» **Passage shown**
Category Archives: Messages

To everything…

It’s time to level with our readers:

As you’ve noticed, we haven’t been giving SWR its due lately.  A short exchange of emails revealed no one has the time to make the writing what it ought to be.

We heartily thank everyone who read, commented, linked, and most importantly, listened over the years.

You may see us in the future when the Internet is obsolete and blogs are as outmoded as the telegraph.

Until then,

Jordy, Glenn, Adam, Phil, and Jeff

3 Comments

Filed under Messages

Holiday Break

Friends, we’re taking a little break for the holidays.  We’ll be back in full force on or about the fifth of January.  Stay tuned.

Leave a comment

Filed under Messages

So Well Remembered….not what you remembered

jukebox

Friends,

For over two years we’ve offered mp3s and commentary on the songs of our lives. We met some fine people along the way and generally had a good time sharing our musical lives with you, one song at a time.

However, something seemed to be missing. This blog was formed by four friends who loved music, and loved to talk about it often (to their girlfriends’ dismay).  Music binds us to one another and few things animate us more than a lively discussion of it.  We’d like to return to these roots: friends talking about the music they love.

To that end, we will be changing the form and purpose of So Well Remembered. Our focus will be on albums, new and old. We will write in  dialogue form. On any given week you might see us arguing over a 1967 sacred cow, discussing a minor Dylan work, fawning over Charles Mingus, wandering the Kinks discography, analyzing the guitar tone on a recent post-rock opus, or sharing a memory of that one time we listened to that one record in mom’s car late at night — remember that? — and it was totally awesome. We may not turn you on to the latest and greatest or weirdest and wackiest, but we hope to provide honest insights into the pleasures and distinct pains of music listening.

Talk to you soon,

SWR Writers

5 Comments

Filed under Messages

Easy Rider

On behalf of the blog, I’d like to extend a cordial ‘tough shit’ to Phil Spector after his recent murder 2 conviction.  For better or worse, Spector has had a huge impact on the sound of popular music over the last 40 years.  Check out a sample of his collaboration with Leonard Cohen, during which, he allegedly threatened Cohen at gunpoint.

You flew too close to the sun, Phil.  Sayonara.

Share your crazy Spector apocrypha at this space.

Posted by Jordy

7 Comments

Filed under Messages

Rock & Roll is dead and this proves it

The unthinkable has happened.

The New York Times reported this weekend that a Rock and Roll theme park has recently opened in Myrtle Beach, South Carolina.  The 55-acre park, designed “in about two hours at a Kinko’s in Hollywood, California,” boasts a “Pinball Wizard” arcade, an “Alice’s Restaurant” Restaurant, a Magic Mushroom Garden (featuring “a charming toddler play area made up of soft-sculpture, climbable clusters of mushrooms” according to the Park’s official website) and yes, Led Zeppelin: the Ride.

» **Available data**

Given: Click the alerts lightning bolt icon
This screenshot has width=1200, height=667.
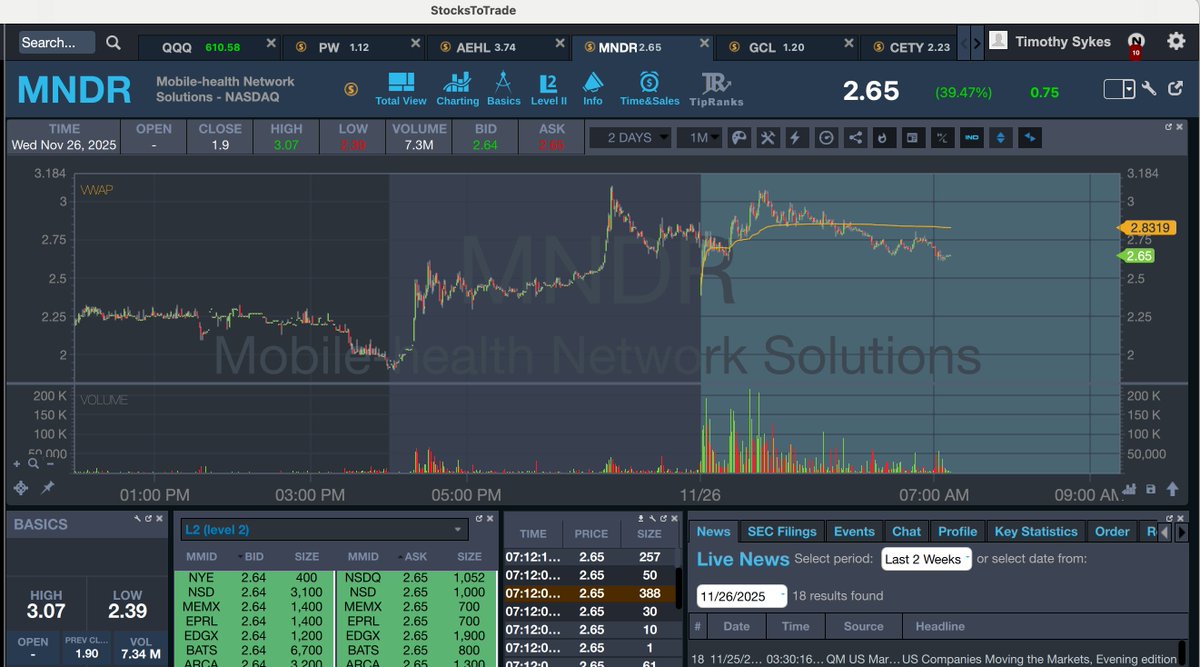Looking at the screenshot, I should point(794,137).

» **Direction**
Can you carry on the music blog archive from the point where it stops? The lines play no role in the music blog archive or in what is asked about it.

» **The answer**
This is not a joke.  Read the article for yourselves.

The photo at the head of the article, reproduced above, is the entrance to Rock & Roll Heaven-Land, which apparently pays tribute to fallen Rock greats.  The idea that a “Rock & Roll Heaven” exists implies that Rock is dead.  If it was alive before, this theme park has beaten it to death with blunt instruments.

Theme parks have long been the stereotypical Lamest Places on Earth.  Clean, controlled environments where everything is planned and nothing is authentic, (except maybe the price-gouging.  Hard Rock Park charges $50 a pop for admission) and Hard Rock Park sounds like no exception.  I could easily turn this into a missive about the sociology of theme parks, but I will refrain.  I’ll stick to how this is a disgusting misuse of art.

Theme parks are primarily for families.  I’m all for getting young kids interested in Rock music, but I don’t think a sanitized, manufactured simulacrum of the Rock music experience is the way to do it.  I wonder if they have an “Altamont Experience” ride (Caution:  Riders will get stabbed), or if they sell Trout Mask Replicas in the gift shop.  My guess is they do not.  The Times article compares this park to television soundtracks and video games like Guitar Hero, arguing that all are just ways for artists to get their music heard.  A theme park is not the same as a video game or a film soundtrack.  In Guitar Hero, success depends on how well one is able to interact with the music.  True, it is not as good as playing a real guitar, and it may give some the illusion of talent they don’t really have, but still it is better than a theme park.  Television and film soundtracks use music to convey different emotions, making music an indispensible part of these media.   If I had written a song, and someone came to me and said “I represent x TV show, and there’s a scene in an upcoming episode where someone dies, and we would like to put your song in the background during this scene because we think it conveys the right emotion in this death scene” I would take it as a great compliment and would more than likely let them use my song.  But I find it difficult to make the connection between authentic emotion or authentic experience in a theme park.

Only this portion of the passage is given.